Testimony of Leslie Lefkow, Senior Researcher Africa Division, Human Rights
Watch, at the U.S. House of Representatives, Committee on Foreign Affairs,
Subcommittee on Africa and Global Health

Hearing of June 17, 2010

Thank you, Chairman Payne, and members of the subcommittee, for inviting me
to participate in this hearing. My name is Leslie Lefkow. I am a senior
researcher with the Africa division of Human Rights Watch and I lead our
work on the Horn of Africa.

Mr. Chairman, this hearing comes at a critical time for the Horn of Africa,
one of the world's most volatile regions. Somalia is in the throes of one of
its most acute crises in more than 20 years of conflict, with millions of
its people displaced within or outside the country. Neighboring Eritrea has
earned the dubious distinction of being the most closed and militarized
society in sub-Saharan Africa. And across the border last month, Ethiopia
conducted an election that cemented the ruling party's grip on power and
signaled that authoritarian rule has become deeply entrenched in the United
States' closest regional ally.

Each of these countries is enduring a human rights crisis of severe
proportions and these crises are interlinked. Nonetheless, today I would
like to focus on Ethiopia, a country that is in some ways the lynchpin of
the region. In the wake of last month's election, this is a key moment to
take stock of recent developments in Ethiopia, assess its future, and
analyze the role that the United States-a longstanding ally and partner to
Ethiopia-can and should play in the region.

Ethiopia's Stalled Democracy

Mr. Chairman, Ethiopia is not democratizing. The May 2010 elections provide
a stark illustration of this fact. The ruling party, the Ethiopian People's
Revolutionary Democratic Front (EPRDF), won more than 99 percent of the
vote. Even the continent's long-term dictatorships baulk at these kinds of
figures, but not the EPRDF.

Those who care about Ethiopia and the region now face a key question: were
the May 2010 elections a casualty of a broader agenda of repression and
control, or was the agenda of repression and control primarily an electoral
strategy?

Mr. Chairman, based on the research and analysis that I and my colleagues at
Human Rights Watch have been doing over the past years, I would argue, with
deep regret, that the 2010 elections were simply a milestone in a broader
effort by the EPRDF to consolidate control.
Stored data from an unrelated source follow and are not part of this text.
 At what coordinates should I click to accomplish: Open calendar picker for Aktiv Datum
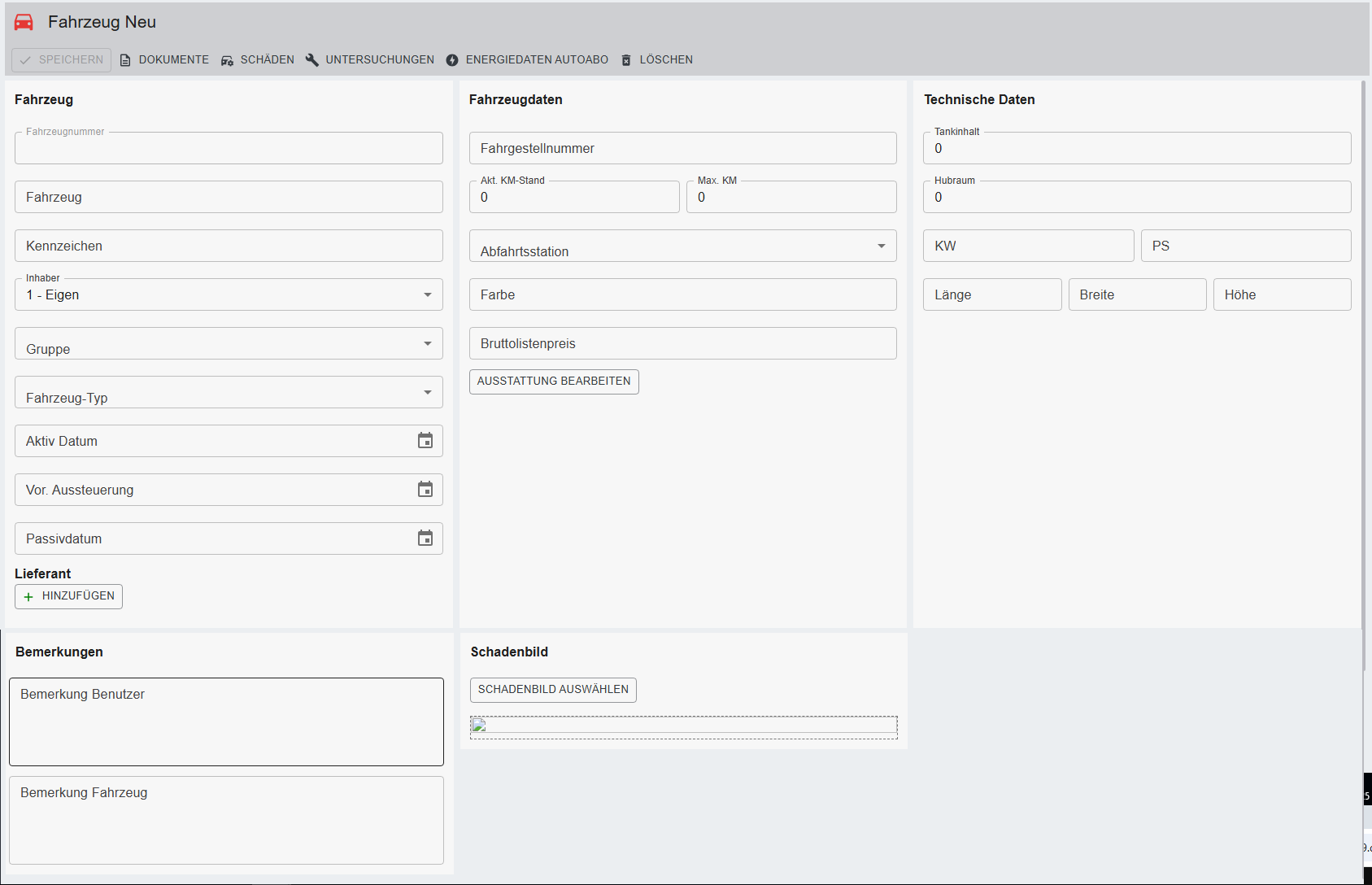coord(425,441)
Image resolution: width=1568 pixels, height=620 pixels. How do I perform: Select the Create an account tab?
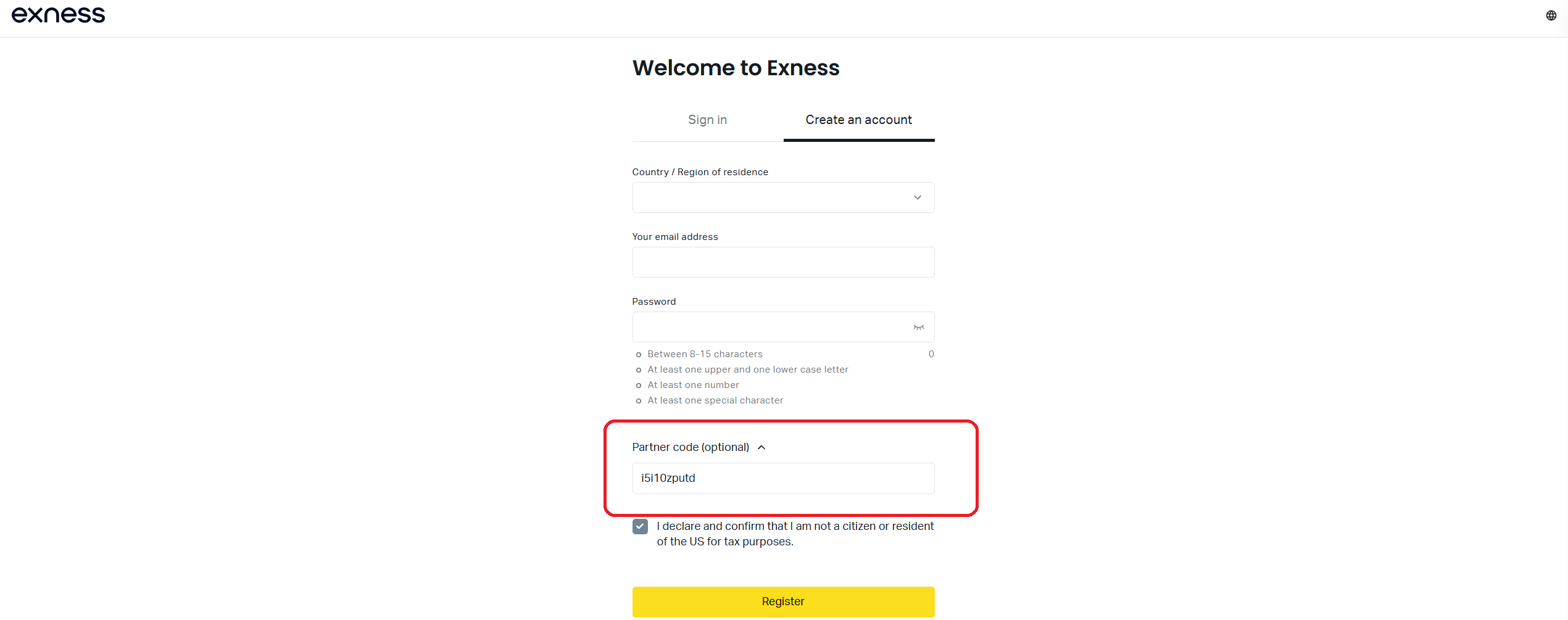[x=858, y=120]
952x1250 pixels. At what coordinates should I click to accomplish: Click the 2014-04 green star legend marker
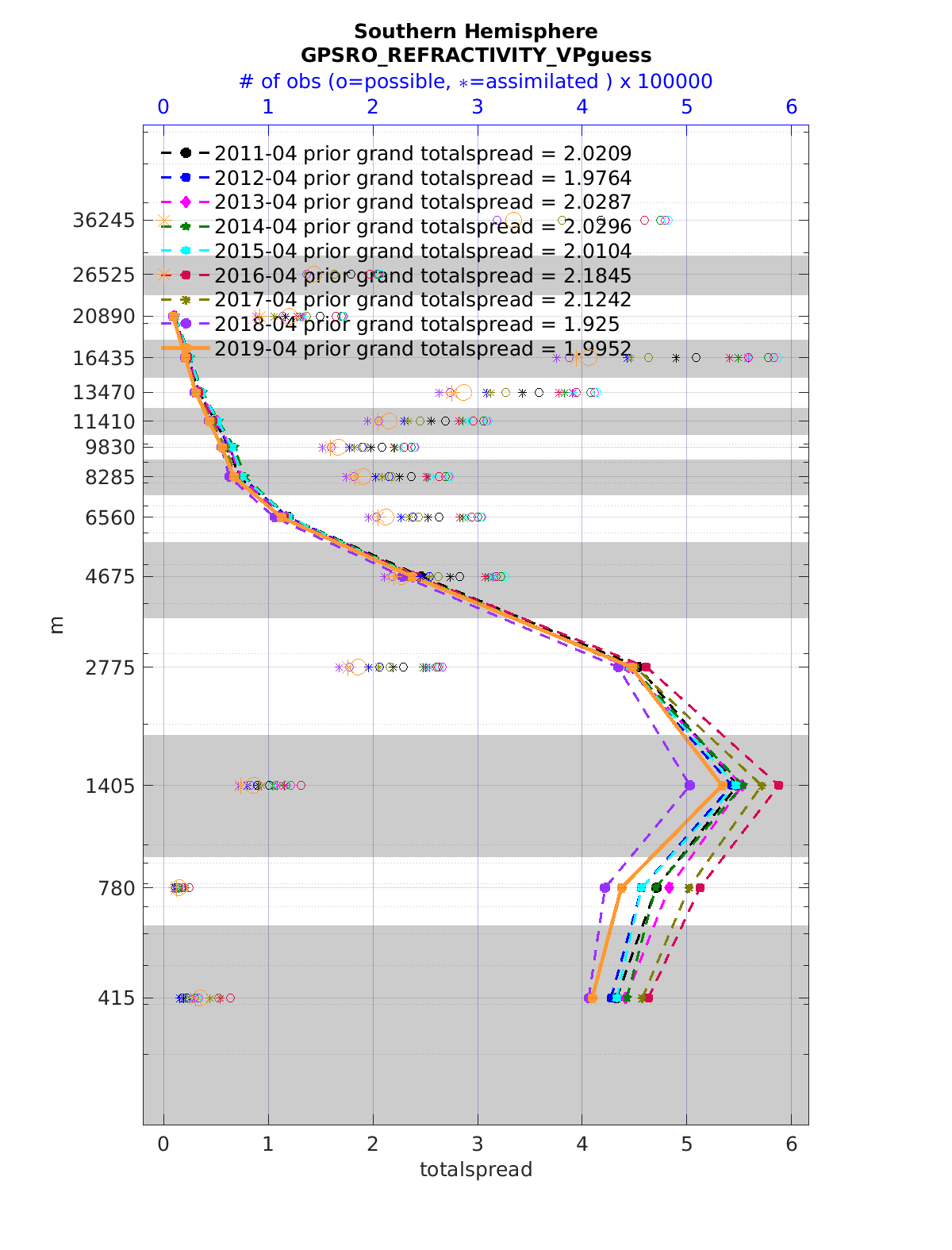point(186,227)
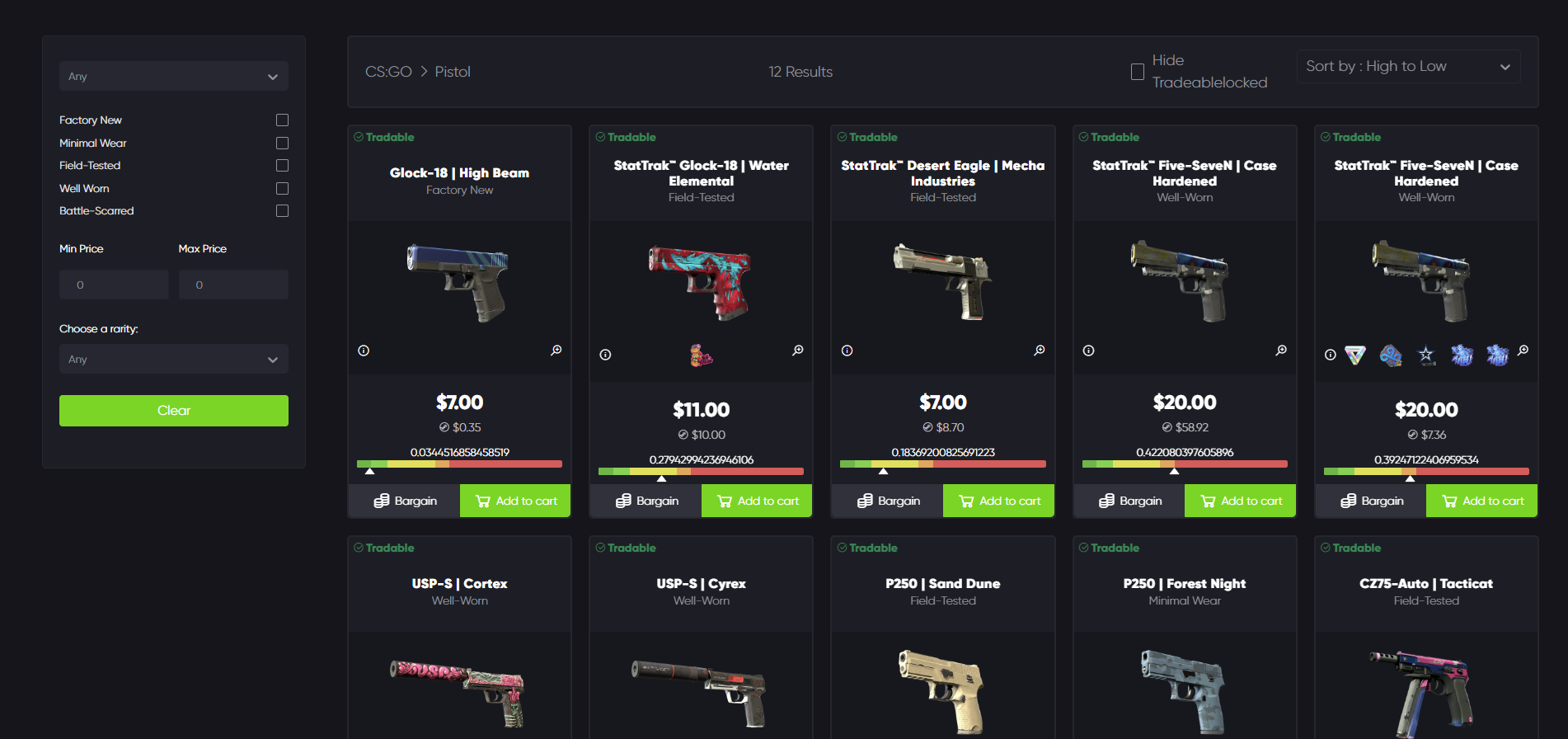
Task: Select the Pistol breadcrumb item
Action: [x=453, y=72]
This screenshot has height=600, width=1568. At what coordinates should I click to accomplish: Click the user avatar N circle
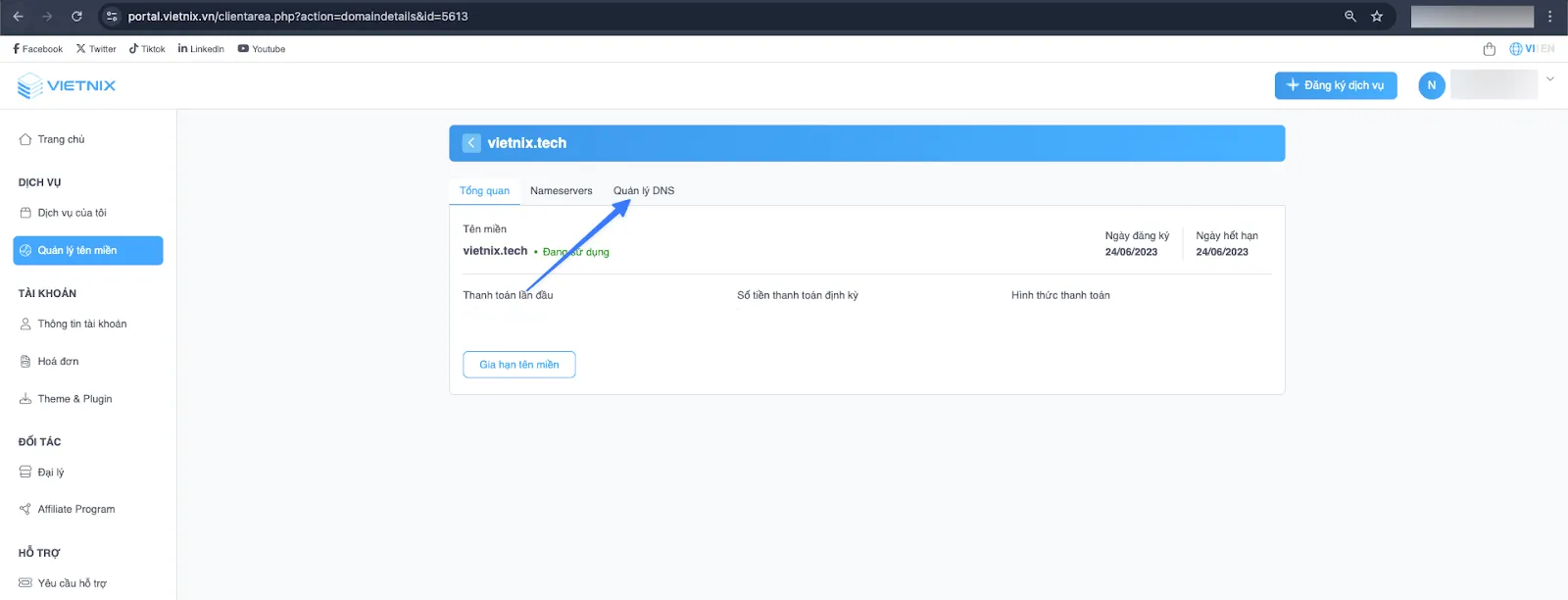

It is our view that the
repression we have documented in the lead-up to 2010, particularly the
assault on civil society and independent voices, is a trend that will
continue, and worsen, and is one that should deeply concern Ethiopia's
friends and partners.

Although the margin of the 2010 victory came as a surprise to many
observers, the result itself was predictable and echoed the results of local
elections in 2008. Then, as well, we witnessed a 99 percent victory for the
ruling party, but with the difference that those polls were largely
boycotted by the opposition. In 2010, the opposition engaged in the
electoral process and yet it won only one parliamentary seat in Addis
Ababa-an exact reversal of their landslide victory in the capital five years
earlier.

The latest overwhelming government "victory" is based, first and foremost,
on the government's five-year strategy of systematically closing down space
for political dissent and criticism. It is clear that the brief window of
political space that preceded the controversial 2005 elections in Ethiopia
was an anomaly in the EPRDF's 19-year rule and has now been slammed shut.

Thankfully, the polling on May 23 was peaceful. But the lack of unrest
preceding and following the polls should not be taken as a sign of citizens'
contentment with the process; rather it is the result of a systematic
assault on basic human rights and democratic freedoms since the last
elections of 2005. This campaign took the form of multiple forms of
pressure, including:

* legislative and administrative restrictions on the media, opposition
parties,
and civil society groups;

* harassment and outright intimidation of civil servants and opposition
supporters by government and party cadres at the local government level; and

* violence against, and arbitrary detention of, opposition activists.

Human Rights Watch's own research on the ground, carried out in difficult
conditions, demonstrates clearly that in the run-up to the 2010 elections,
voters were intimidated at almost every stage. The Ethiopian government's
grassrootslevel surveillance machine, largely inherited from the Marxist
military regime of the 1970s and 1980s, extends into almost every household
in this country of 80 million people through the kebele (village or
neighborhood) and sub-kebele administrations.

As a southern farmer and opposition supporter told Human Rights Watch last
fall: "The kebele has made 60 people spies. They spy on the opposition
members, they report on what we do, where we go, etc. We are scared, even
scared to go out much. They are like militias, they are armed with guns."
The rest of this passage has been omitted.